* [YOUR GOAL] If an entry holds a picture, leave that picture out. Give everything else again exactly.

Segment Start: EXTRACTED MATERIAL

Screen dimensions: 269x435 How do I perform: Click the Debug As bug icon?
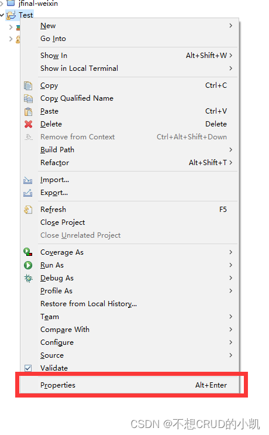tap(28, 278)
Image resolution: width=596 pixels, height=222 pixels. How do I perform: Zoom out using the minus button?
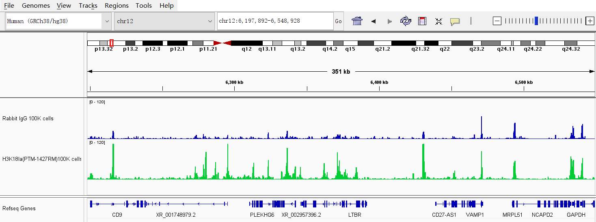497,21
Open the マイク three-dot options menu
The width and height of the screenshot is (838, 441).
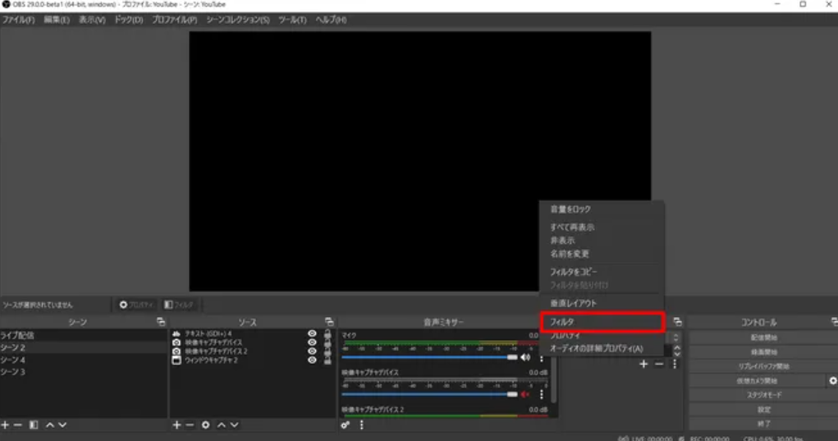541,358
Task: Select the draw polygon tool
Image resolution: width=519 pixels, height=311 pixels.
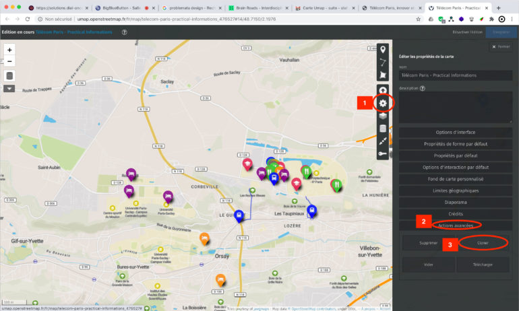Action: [383, 75]
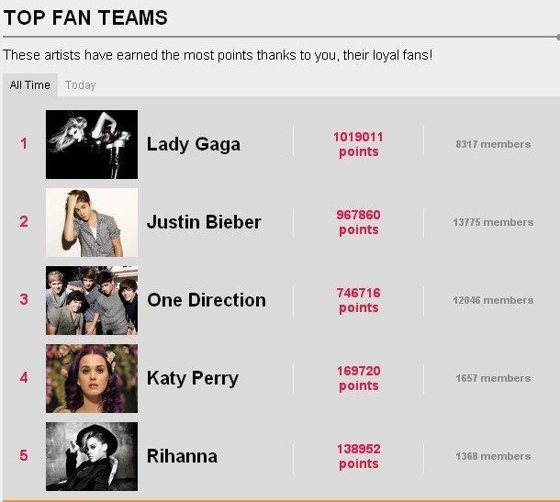Click the 967860 points score

(x=358, y=222)
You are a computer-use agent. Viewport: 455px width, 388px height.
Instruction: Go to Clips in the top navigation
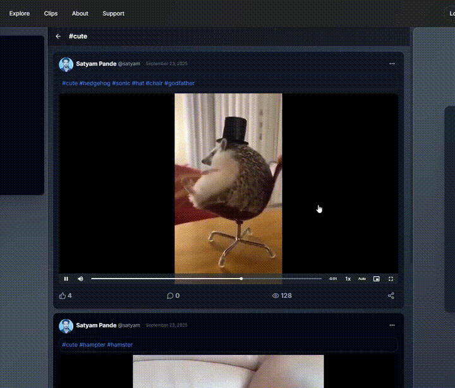(51, 13)
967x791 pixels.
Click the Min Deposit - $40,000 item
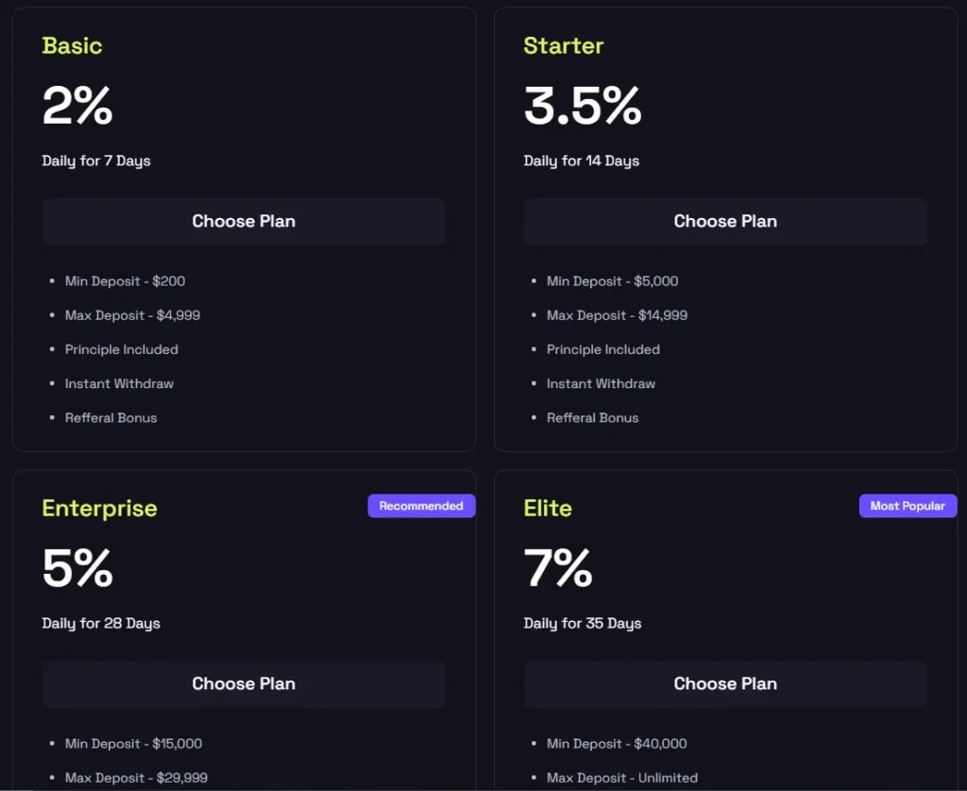point(617,744)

Segment End: EXTRACTED MATERIAL

* [RESPONSE TO THE TASK]
Screen dimensions: 269x435 How do I perform: Click the Debug As bug icon?
tap(28, 278)
Image resolution: width=596 pixels, height=222 pixels. How do I perform: Zoom out using the minus button?
497,21
Open the マイク three-dot options menu
The width and height of the screenshot is (838, 441).
541,358
Task: Select the draw polygon tool
Image resolution: width=519 pixels, height=311 pixels.
Action: [383, 75]
Click the 967860 points score

(x=358, y=222)
You are a computer-use agent. Viewport: 455px width, 388px height.
Instruction: Go to Clips in the top navigation
(51, 13)
967x791 pixels.
Click the Min Deposit - $40,000 item
point(617,744)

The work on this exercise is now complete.